=== READING PASSAGE ===
+++

They are, mice, rats, snakes, weasels, raccoons, foxes and coyotes. They skulk around our property for easy food. Our chickens have it worse because they are everyone’s lunch and are free-range. Chickens have completely vanished, have been found dismembered or completely torn to pieces. One thing a farmer, or gardener knows, it is a violent world we live in. I appreciate Joel Salatin’s (American farmer, lecturer, author) remark. “It is a violent world we live in. If you don’t believe me, get naked and go sleep one night out in your garden!”
Because these animals skulk around, we rarely see them. Also, they often hunt early morning or early evening. We have two dogs on our farm. Two dogs are a pack. Though I would not have much hope should the two dogs be charged and attacked by a big pack of hungry coyotes. We hear them yapping at night. It is neither a pleasant or welcome sound. In fact, it is unnerving. They have already killed two of our cats. Skulking around in broad daylight, they are getting far too bold.

+++

=== MATERIAL ===
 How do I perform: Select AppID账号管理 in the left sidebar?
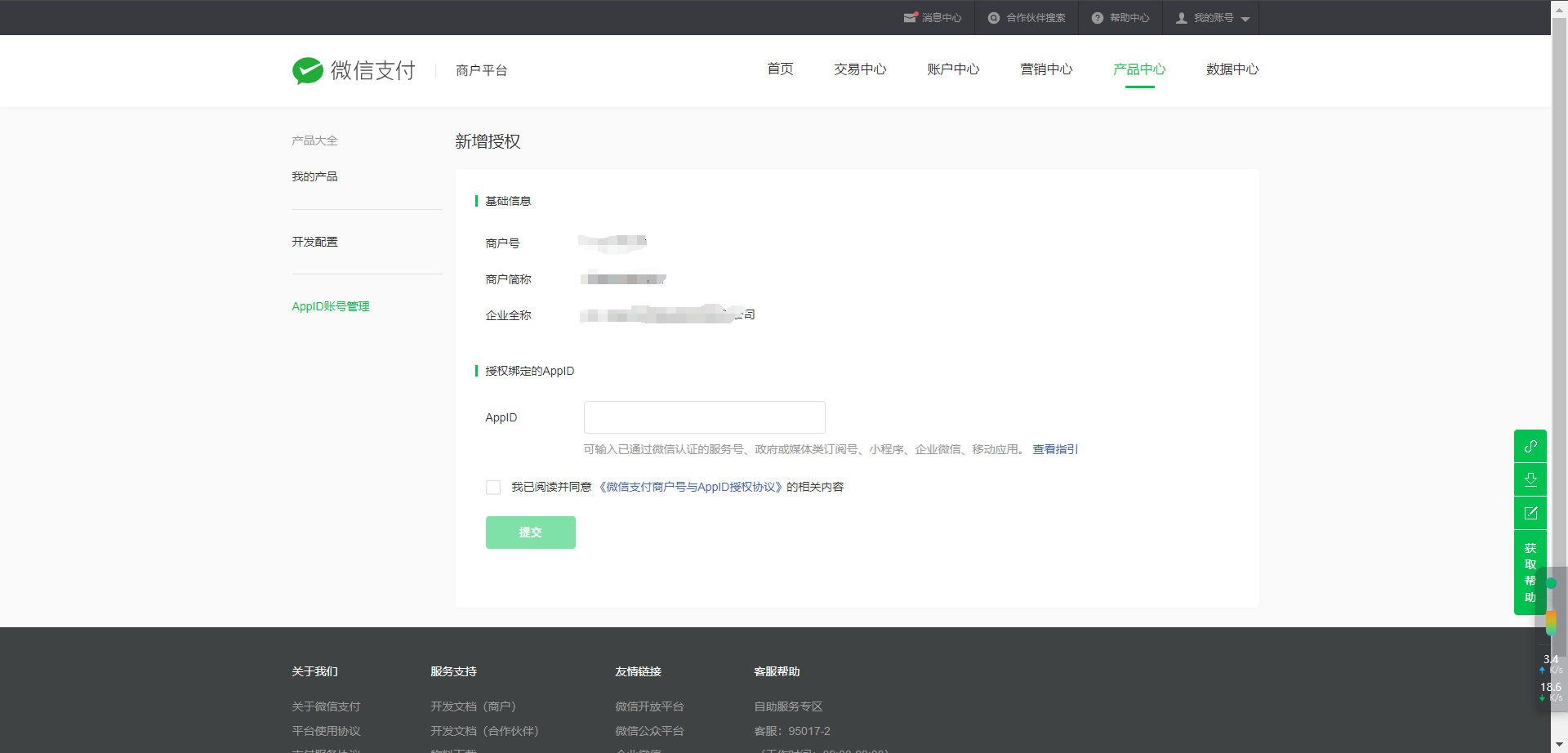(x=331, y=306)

+++

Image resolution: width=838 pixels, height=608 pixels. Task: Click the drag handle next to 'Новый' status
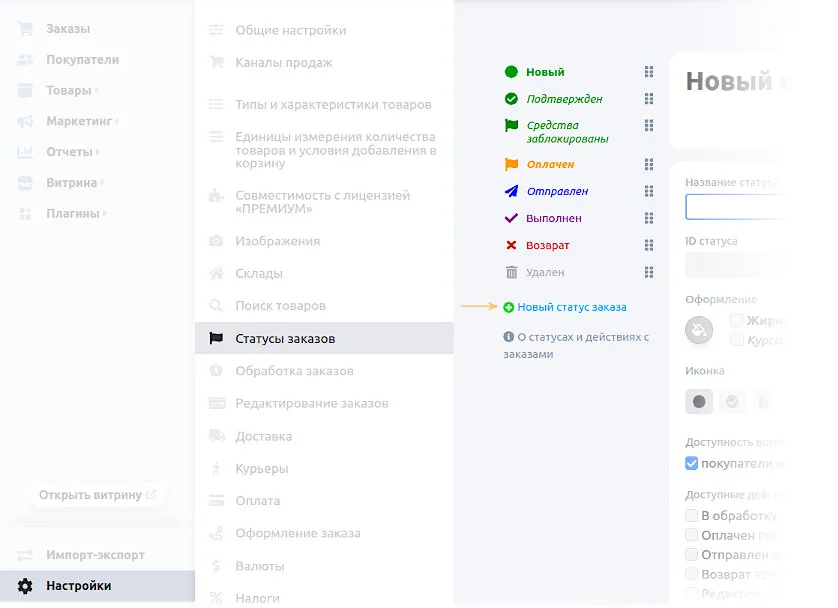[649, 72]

+++

=== REQUIRED TASKS ===
1. Say whether each statement agrees with the text on farm predators, answering yes or no and quoting the words of the text that decide it. (a) The farm has two dogs. (b) Coyotes have killed two of the chickens. (c) The predators often hunt around midday.
2. Turn the paragraph of the text on farm predators that begins "Because these animals skulk around" into a short bulleted list that keeps its main facts.
3. Carry the text on farm predators forward from its last sentence with a further paragraph in the same voice.

=== TASK RESPONSES ===
1.
(a) Yes: "We have two dogs on our farm."
(b) No: "They have already killed two of our cats."
(c) No: "they often hunt early morning or early evening."

2.
- The animals skulk around and usually hunt early morning or early evening, so they are rarely seen.
- The farm has two dogs, which form a pack, but they would have little hope against a big pack of hungry coyotes.
- Coyotes can be heard yapping at night, an unnerving sound.
- They have already killed two of the farm's cats.
- They now skulk around in broad daylight and are getting far too bold.

3.
A few years back my niece’s job was exercising horses out in the quiet mountain country of Colorado. She packed a pistol because a huge coyote would often follow her around the trails, watching and staring. He never made any advances toward she or the horse. It would have met its demise if it had.
When we see them skulking around we run them off. Except for rats and mice, they are killed. Raccoons, skunks, and foxes spread rabies. We work hard to keep our livestock well. They are part of our livelihood. If threatened, we will do what needs to de done to protect our animals and us.